5.  Spoilt for choice. There are 17 SDGs. Can we handle that many messages? A recent survey quoted at the event found that only 1% of businesses planned to address all 17 of the SDGs. And can we as individuals be engaged by this many goals? The consensus in discussion was that this is a lot to handle at any given moment, but universal action to improve all goals is not necessarily the point. I imagine that most of the 30 million employees in the UK would be engaged by at least one of the goals, and will likely agree that they would like to live in a world where these 17 goals have been met.
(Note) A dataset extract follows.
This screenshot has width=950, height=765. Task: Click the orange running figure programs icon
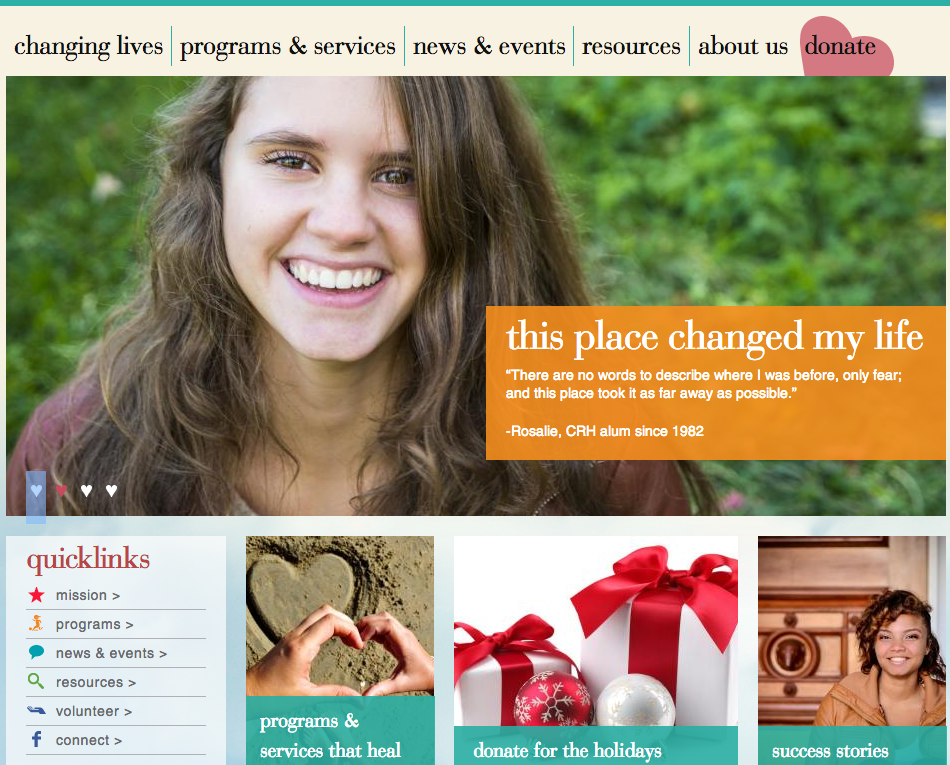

With 17 to choose from, employees can all surely contribute. And personally, I would be delighted to know that my colleagues were ‘looking after’ other goals, whilst my efforts were going towards tackling challenges in the one or two I could contribute towards.


The SDGs are a bold vision of what the future could and should become. Their use in engaging employees in CSR activity is to spark enthusiasm, ideas and action in our working population, alongside celebrating progress across the world. Businesses can simply align (not rebrand) their existing CSR activity to the appropriate goal, and benefit from participating in a global movement.


Chris Large is Senior Partner at Global Action Plan.